- A ANP (Agência Nacional do Petróleo, Gás Natural e Biocombustíveis) acionou regime de sobreaviso para o diesel, sinalizando fragilidade estrutural do mercado brasileiro de combustíveis em contexto externo adverso.
- Distribuidoras e regulador apontam riscos crescentes de desabastecimento, indicando desalinhamento entre os principais agentes do setor.
- A Petrobras vem reduzindo volumes disponíveis por meio de limitação das cotas às distribuidoras, sem cortar a produção, mas limitando a oferta no curto prazo.
- O cenário internacional, com aumento do preço do petróleo e custos de frete e seguro, eleva a dificuldade de importar diesel e aumenta a dependência do mercado interno.
- A ANP intensificou o monitoramento, pode usar instrumentos concorrenciais e cobra maior oferta, enquanto distribuidoras destacam a volatilidade de preços, câmbio e logística como fatores de risco.
A ANP acionou regime de sobreaviso para o abastecimento nacional de diesel, de forma a monitorar e evitar rupturas no fornecimento.

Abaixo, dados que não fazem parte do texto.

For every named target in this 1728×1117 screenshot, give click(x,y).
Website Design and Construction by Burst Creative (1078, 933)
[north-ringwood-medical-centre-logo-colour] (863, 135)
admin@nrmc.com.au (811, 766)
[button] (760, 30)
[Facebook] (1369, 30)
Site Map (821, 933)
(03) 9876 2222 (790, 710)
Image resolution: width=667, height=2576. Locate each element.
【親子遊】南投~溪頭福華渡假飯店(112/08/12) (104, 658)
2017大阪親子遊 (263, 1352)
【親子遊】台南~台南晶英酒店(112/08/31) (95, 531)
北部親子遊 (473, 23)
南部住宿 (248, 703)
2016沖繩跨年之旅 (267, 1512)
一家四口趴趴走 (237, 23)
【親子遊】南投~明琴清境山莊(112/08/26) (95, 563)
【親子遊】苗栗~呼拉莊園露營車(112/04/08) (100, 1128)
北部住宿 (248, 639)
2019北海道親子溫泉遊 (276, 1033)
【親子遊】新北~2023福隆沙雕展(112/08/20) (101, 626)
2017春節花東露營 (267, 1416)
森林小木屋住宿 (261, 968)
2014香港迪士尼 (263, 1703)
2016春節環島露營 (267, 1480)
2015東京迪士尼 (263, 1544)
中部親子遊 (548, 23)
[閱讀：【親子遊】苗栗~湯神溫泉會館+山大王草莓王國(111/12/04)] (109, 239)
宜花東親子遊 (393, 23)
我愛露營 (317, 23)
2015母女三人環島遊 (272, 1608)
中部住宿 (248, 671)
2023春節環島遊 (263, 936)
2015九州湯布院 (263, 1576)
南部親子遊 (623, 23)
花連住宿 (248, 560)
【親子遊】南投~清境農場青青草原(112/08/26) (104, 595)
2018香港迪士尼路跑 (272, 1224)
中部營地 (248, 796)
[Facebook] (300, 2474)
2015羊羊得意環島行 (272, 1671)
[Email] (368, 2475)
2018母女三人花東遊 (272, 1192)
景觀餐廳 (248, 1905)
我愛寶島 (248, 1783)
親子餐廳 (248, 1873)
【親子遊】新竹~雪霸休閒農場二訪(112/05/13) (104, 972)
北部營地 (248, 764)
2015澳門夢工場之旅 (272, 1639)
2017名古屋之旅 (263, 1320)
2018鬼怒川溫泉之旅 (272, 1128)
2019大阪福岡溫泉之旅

A medida revela fragilidade estrutural no mercado brasileiro diante de tensões internacionais, sobretudo em cenários de alta no petróleo, fretes mais caros e custos de importação.
Ao mesmo tempo, a agência cobra aumento imediato da oferta, especialmente por parte da Petrobras, enquanto distribuidoras alertam para riscos crescentes de desabastecimento. O mercado aponta para desalinhamento entre regulador, distribuidoras e fornecedoras.
A Petrobras tem reduzido as volumes disponíveis para venda por meio da limitação das cotas às distribuidoras. A prática, embora não implique corte de produção, restringe o acesso ao combustível no curto prazo e dificulta a expansão da oferta.
Essa medida ocorre em um contexto de demanda aquecida e maior dependência do mercado externo. A escalada de tensões no Oriente Médio elevou o preço do petróleo, fretes e seguros, tornando a importação de diesel mais onerosa.
Como parte relevante do consumo nacional depende de importações, a pressão internacional se reflete rapidamente na dinâmica doméstica. O sistema fica mais sensível a choques de oferta e a volatilidade de preços.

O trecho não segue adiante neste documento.